Сунь Вэнь не все сказал своим друзьям. Он много думал об уроках постигшей их неудачи. Не то чтобы он отчаялся, нет, об этом не было речи — характер его еще больше закалился, вера в революционное дело была безгранична. Его занимала мысль о том, что революционная партия должна иметь программу, содержащую главные идеи, во имя которых она зовет народ на борьбу. Тайпины создали такую программу — всеобщее равенство было ее главной идеей. Но эта программа причудливо переплеталась с монархической формой власти и христианством как идеологией всего движения. «Небесный царь» — Хун Сю-цюань был к тому же провозглашен «Сыном неба», новым Христом, и, таким образом, у народа была отнята потребность в самодеятельности: все предоставлялось воле и «божественному проникновению» верховного владыки.
Революционной партии нужна программа, рассчитанная на длительный срок, программа преобразований, включающая принципы этих преобразований и идей, лежащих в основе этих принципов. Революционной партии нужно свое учение о преобразовании страны и перевоспитании народа. Ни одна революционная партия в Китае не имела и не имеет такой программы и такого учения. И в этом слабость революционного лагеря в Китае.
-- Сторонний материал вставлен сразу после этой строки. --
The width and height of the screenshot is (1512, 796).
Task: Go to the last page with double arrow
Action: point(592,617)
В январе 1896 года Сунь Вэнь прибыл в Гонолулу. Брат встретил его сдержанно. Он был «разочарован» неудачей союза. Он не понимал, что предстоит жестокая борьба. Мать, жена и дети радовались его приезду. Мать плакала и упрекала его: «Зачем ты это сделал? Сколько горя всем нам причинил и навлек на нас позор». Что мог он ей сказать? Утешал. Уверял, что все будет хорошо. Тяжелый был разговор. Мать не могла понять сына: образован, имеет специальность, семью, а по поведению — сорванец. Если бы отец был жив!.. Но и там, на небе, его душа, наверное, страдает. Спорить со старушкой не стоило. Сунь Вэнь был с ней ласков, и в конце концов она успокоилась. И жена была им недовольна. Этому горю он ничем помочь не мог…
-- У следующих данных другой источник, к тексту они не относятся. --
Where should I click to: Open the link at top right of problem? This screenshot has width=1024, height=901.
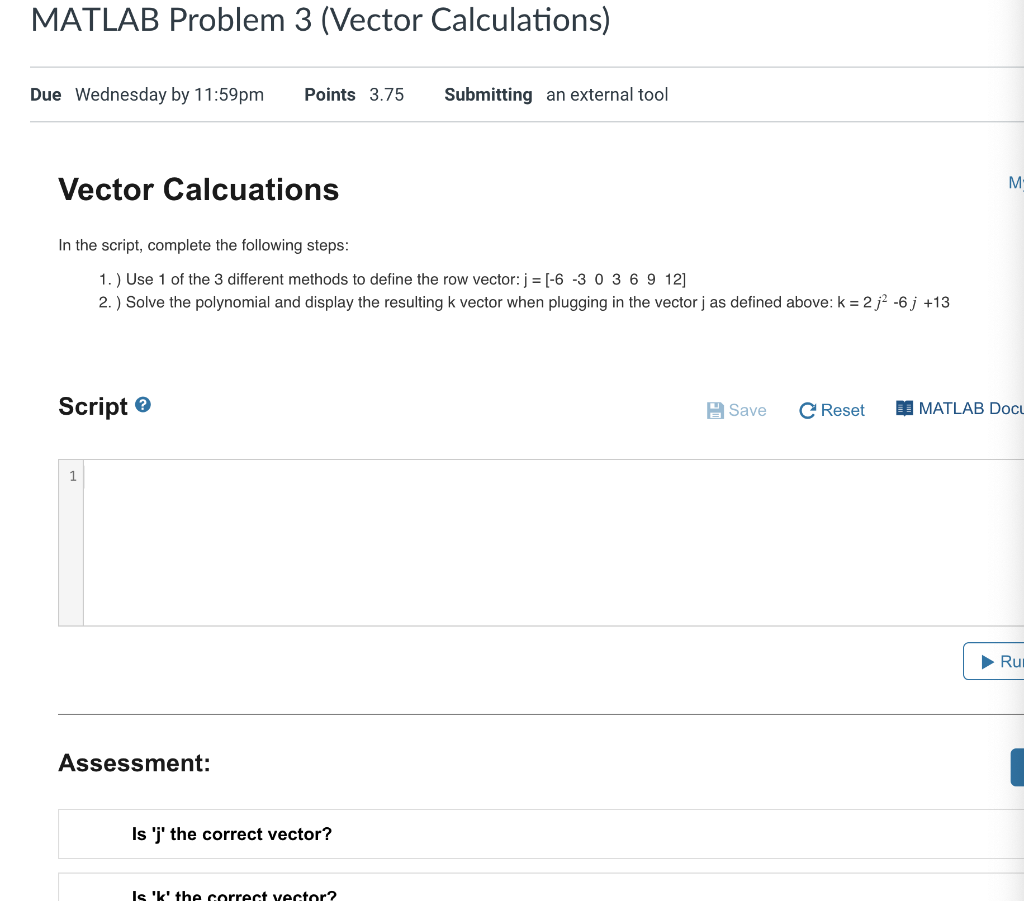[1016, 183]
Самое печальное — не оправдались надежды на содействие отделения союза на Гавайях. Оно распалось. Многие из тех, кто с воодушевлением слушал его речи в 1894 году, поклялись никогда не иметь ничего общего с революционным движением. Единственный положительный результат пребывания в Гонолулу был в том, что однажды случайно встретил на улице Джеймса Кентли с женой и дочерью. Кентли не узнал своего бывшего студента. Велико же было его удивление, когда этот странный господин, похожий на японца, оказался Сунь Вэнем. Семья Кентли была в Гонолулу проездом в Англию, куда она возвращалась из Гонконга, где срок службы профессора кончился. Договорились, что, когда доктор Сунь приедет в Лондон, он непременно станет у них бывать. Кентли посоветовал Сунь Вэню быть осторожным, ибо маньчжурская агентура наверняка не выпускает его из поля зрения.
Сунь Вэнь пробыл в Гонолулу несколько месяцев, пытался восстановить местное отделение союза. Организовать удалось небольшую группу. Сбор средств дал немного. Часть отослал друзьям в Японию.
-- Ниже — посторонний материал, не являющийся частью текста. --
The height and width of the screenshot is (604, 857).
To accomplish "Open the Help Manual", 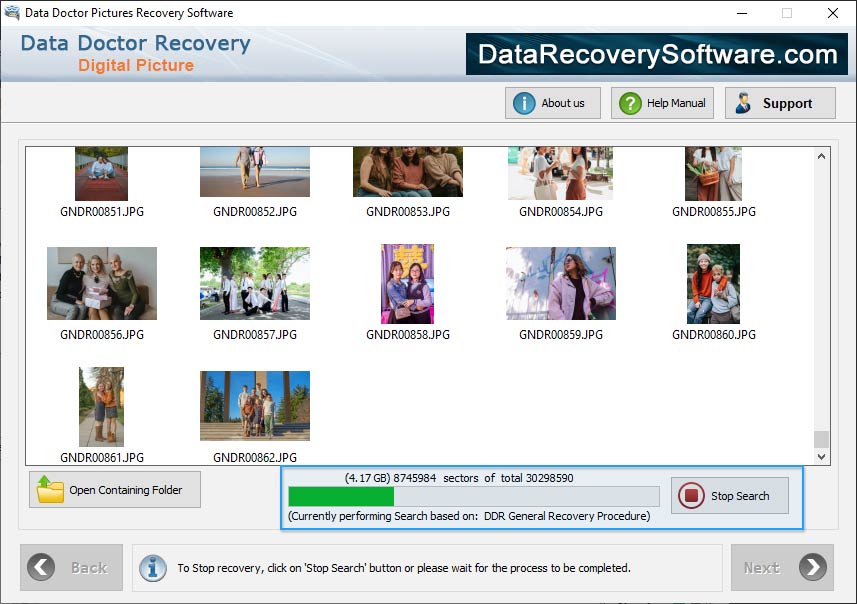I will [x=662, y=102].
В июне 1896 года Сунь Вэнь выехал в Соединенные Штаты Америки. Там много китайцев, особенно на тихоокеанском побережье. И кантонцев порядочно. Особенно в Сан-Франциско. Но там его ждало разочарование. Местных китайцев мало интересовало то, о чем рассказывал молодой интеллигентный соотечественник. Удалось организовать группу из двадцати человек, причем не было уверенности в том, что она долго просуществует после его отъезда. Провели сбор средств. Три месяца провел Сунь Вэнь в этом крупном и своеобразном городе, устал, но все же решил продолжать путешествие.
Сунь Вэнь без особого труда установил, что за ним следят. Какие-то китайцы ходили по пятам. Собирали о нем сведения в гостинице, где остановился. Достали его фотокарточку, которую имел неосторожность заказать у местного фотографа. Маньчжурские агенты не мешали ему и не угрожали — только следили. Когда он выехал в Нью-Йорк, чтобы там сесть на пароход, шпионы китайского посольства, ехавшие вслед за ним, очень скоро узнали, каким пароходом Вэнь уезжает в Англию, и на имя китайского посланника полетела в Лондон депеша: «Известный следует на пароходе «Маджестик», прибывает в Ливерпуль 1 октября сего года». Депеша шла клером: маньчжуры спешили и не считали нужным шифровать.